Statement
My work explores self-knowledge through a multidisciplinary practice that brings together sculpture, painting, drawing, installation, and object-based work. I engage with these media as sites of intersection between image, matter, and memory, questioning the production, circulation, and consumption of images within a techno-contemporary context defined by saturation and ephemerality. I am particularly interested in how this constant flow weakens the experience of permanence and reshapes our relationship with memory.

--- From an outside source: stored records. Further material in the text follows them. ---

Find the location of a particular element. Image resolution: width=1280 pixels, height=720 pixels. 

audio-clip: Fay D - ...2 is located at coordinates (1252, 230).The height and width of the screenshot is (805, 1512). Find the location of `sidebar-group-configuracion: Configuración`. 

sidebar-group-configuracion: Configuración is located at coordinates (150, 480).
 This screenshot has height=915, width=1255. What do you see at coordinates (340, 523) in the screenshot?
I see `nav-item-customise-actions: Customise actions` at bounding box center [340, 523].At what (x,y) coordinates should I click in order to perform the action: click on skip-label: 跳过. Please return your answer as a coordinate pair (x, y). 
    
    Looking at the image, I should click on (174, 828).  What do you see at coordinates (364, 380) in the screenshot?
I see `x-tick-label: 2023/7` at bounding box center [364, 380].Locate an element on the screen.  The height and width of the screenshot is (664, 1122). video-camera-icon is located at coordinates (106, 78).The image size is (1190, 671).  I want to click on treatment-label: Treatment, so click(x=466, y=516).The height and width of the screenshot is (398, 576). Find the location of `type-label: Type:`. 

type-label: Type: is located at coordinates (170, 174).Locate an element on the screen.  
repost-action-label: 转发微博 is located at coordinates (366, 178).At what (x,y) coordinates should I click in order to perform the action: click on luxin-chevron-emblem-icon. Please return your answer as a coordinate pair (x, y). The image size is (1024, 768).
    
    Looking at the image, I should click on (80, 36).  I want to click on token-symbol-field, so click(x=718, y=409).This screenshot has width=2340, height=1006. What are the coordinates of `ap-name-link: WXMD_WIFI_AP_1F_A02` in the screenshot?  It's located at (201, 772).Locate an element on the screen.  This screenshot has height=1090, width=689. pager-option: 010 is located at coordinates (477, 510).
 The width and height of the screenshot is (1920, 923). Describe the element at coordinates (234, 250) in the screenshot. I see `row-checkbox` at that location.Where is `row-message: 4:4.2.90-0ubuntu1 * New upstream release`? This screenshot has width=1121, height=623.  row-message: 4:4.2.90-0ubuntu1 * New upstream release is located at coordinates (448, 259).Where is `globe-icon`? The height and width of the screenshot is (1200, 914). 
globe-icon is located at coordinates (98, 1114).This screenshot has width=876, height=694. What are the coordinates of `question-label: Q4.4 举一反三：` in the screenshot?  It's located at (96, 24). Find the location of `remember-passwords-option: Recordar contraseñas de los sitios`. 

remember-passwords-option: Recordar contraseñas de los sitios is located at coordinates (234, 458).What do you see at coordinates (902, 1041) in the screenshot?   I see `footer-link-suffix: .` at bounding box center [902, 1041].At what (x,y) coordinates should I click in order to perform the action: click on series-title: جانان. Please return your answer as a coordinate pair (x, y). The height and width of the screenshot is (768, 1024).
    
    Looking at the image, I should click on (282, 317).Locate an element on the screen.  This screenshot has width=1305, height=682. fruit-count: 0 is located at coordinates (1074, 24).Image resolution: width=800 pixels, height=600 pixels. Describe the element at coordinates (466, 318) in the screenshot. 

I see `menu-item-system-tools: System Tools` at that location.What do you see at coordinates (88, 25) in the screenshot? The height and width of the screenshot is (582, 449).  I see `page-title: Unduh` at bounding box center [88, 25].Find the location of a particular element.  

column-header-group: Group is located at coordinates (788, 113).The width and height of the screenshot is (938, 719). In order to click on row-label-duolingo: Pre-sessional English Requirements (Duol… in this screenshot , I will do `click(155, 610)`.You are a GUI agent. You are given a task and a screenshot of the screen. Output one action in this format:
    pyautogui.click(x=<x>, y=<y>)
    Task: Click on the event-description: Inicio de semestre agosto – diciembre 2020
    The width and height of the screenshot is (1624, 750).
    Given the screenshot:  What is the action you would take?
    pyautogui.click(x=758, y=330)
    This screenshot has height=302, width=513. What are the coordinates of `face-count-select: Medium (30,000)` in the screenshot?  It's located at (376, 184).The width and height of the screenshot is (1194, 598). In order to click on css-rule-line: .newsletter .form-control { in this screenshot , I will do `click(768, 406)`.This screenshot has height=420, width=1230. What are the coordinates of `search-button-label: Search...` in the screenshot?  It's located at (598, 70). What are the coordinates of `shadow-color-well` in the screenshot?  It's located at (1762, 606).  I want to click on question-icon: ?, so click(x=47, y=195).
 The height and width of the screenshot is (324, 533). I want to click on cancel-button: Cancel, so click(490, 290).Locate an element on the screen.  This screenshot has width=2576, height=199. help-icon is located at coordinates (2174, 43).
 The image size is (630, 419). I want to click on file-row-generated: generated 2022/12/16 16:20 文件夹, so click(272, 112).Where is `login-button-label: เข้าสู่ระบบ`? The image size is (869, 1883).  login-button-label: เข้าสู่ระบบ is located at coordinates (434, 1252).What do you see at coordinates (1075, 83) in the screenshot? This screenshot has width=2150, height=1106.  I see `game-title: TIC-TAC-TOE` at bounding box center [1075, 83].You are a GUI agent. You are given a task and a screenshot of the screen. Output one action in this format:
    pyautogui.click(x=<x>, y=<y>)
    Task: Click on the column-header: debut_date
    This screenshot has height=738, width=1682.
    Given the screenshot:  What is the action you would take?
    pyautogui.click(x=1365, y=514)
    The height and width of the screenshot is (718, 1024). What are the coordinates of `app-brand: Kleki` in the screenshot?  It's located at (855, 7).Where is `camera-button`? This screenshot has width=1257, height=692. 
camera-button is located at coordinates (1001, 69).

The central axis of my research is the deconstruction of the layers of the self, understood through Freudian psychoanalysis as a structure composed of the conscious, the preconscious, and the unconscious. These notions are materially translated into processes of accumulation, veiling, fragmentation, and assemblage, in which the construction of the artwork functions as an archaeological operation that activates tensions between presence and absence.
I conceive memory as a dynamic accumulation of embodied experiences, in which the archive becomes an active material for the construction of new visual narratives.
A fundamental part of my process involves the revision of my intimate archive, composed of photographs, toys, furniture, and other everyday objects that I incorporate into the work as symbolic activation devices. These elements contain emotional and temporal traces that, when recontextualized, allow the hidden to be materialized and challenge the notion of the past as something fixed, while simultaneously proposing a form of resistance to disappearance and forgetting.
In parallel, my work investigates the thresholds between exposure and protection, generating spaces that oscillate between fragility and containment. Within this framework, the recurring motif of “the House” appears as a metaphor for memory: a site of refuge but also of psychic projection, where intimate experiences are condensed and connections with the intangible are established.
For me, remembering is not a simple return to the past, but an active act of reconstruction that allows experience to take root and be re-signified in the present.